*WHAT IS REQUIRED*. Extract every line of the entries below and reproduce each one word for word, with nothing altered.

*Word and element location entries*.
──────────────────────────────

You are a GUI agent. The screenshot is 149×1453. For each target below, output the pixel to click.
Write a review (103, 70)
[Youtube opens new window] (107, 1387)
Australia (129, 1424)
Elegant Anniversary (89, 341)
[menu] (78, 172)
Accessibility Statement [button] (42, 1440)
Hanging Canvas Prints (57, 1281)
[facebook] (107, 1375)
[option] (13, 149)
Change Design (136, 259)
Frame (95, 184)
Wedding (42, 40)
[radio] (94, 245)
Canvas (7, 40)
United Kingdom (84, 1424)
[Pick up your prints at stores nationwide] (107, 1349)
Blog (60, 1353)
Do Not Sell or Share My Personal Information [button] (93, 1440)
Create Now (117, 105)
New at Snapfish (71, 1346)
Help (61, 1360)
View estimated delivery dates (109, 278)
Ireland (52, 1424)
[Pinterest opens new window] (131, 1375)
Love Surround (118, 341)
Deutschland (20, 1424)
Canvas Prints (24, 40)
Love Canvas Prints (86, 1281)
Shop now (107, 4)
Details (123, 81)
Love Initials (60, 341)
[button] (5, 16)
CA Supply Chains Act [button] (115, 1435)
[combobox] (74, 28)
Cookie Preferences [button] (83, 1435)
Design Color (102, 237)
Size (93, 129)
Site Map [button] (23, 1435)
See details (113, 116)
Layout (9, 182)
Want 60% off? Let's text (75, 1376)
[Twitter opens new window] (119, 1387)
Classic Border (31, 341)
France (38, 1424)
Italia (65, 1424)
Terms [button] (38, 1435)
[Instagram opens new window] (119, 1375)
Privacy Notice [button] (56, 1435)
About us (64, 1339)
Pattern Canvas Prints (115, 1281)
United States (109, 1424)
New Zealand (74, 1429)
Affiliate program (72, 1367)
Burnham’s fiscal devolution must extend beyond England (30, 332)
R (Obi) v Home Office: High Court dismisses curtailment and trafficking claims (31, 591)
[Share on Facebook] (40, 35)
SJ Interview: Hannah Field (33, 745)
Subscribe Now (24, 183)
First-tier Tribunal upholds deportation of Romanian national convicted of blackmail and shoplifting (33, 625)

──────────────────────────────

*WRITTEN RESPONSE*.
You are a GUI agent. The screenshot is 149×1453. For each target below, output the pixel to click.
Write a review (103, 70)
[Youtube opens new window] (107, 1387)
Australia (129, 1424)
Elegant Anniversary (89, 341)
[menu] (78, 172)
Accessibility Statement [button] (42, 1440)
Hanging Canvas Prints (57, 1281)
[facebook] (107, 1375)
[option] (13, 149)
Change Design (136, 259)
Frame (95, 184)
Wedding (42, 40)
[radio] (94, 245)
Canvas (7, 40)
United Kingdom (84, 1424)
[Pick up your prints at stores nationwide] (107, 1349)
Blog (60, 1353)
Do Not Sell or Share My Personal Information [button] (93, 1440)
Create Now (117, 105)
New at Snapfish (71, 1346)
Help (61, 1360)
View estimated delivery dates (109, 278)
Ireland (52, 1424)
[Pinterest opens new window] (131, 1375)
Love Surround (118, 341)
Deutschland (20, 1424)
Canvas Prints (24, 40)
Love Canvas Prints (86, 1281)
Shop now (107, 4)
Details (123, 81)
Love Initials (60, 341)
[button] (5, 16)
CA Supply Chains Act [button] (115, 1435)
[combobox] (74, 28)
Cookie Preferences [button] (83, 1435)
Design Color (102, 237)
Size (93, 129)
Site Map [button] (23, 1435)
See details (113, 116)
Layout (9, 182)
Want 60% off? Let's text (75, 1376)
[Twitter opens new window] (119, 1387)
Classic Border (31, 341)
France (38, 1424)
Italia (65, 1424)
Terms [button] (38, 1435)
[Instagram opens new window] (119, 1375)
Privacy Notice [button] (56, 1435)
About us (64, 1339)
Pattern Canvas Prints (115, 1281)
United States (109, 1424)
New Zealand (74, 1429)
Affiliate program (72, 1367)
Burnham’s fiscal devolution must extend beyond England (30, 332)
R (Obi) v Home Office: High Court dismisses curtailment and trafficking claims (31, 591)
[Share on Facebook] (40, 35)
SJ Interview: Hannah Field (33, 745)
Subscribe Now (24, 183)
First-tier Tribunal upholds deportation of Romanian national convicted of blackmail and shoplifting (33, 625)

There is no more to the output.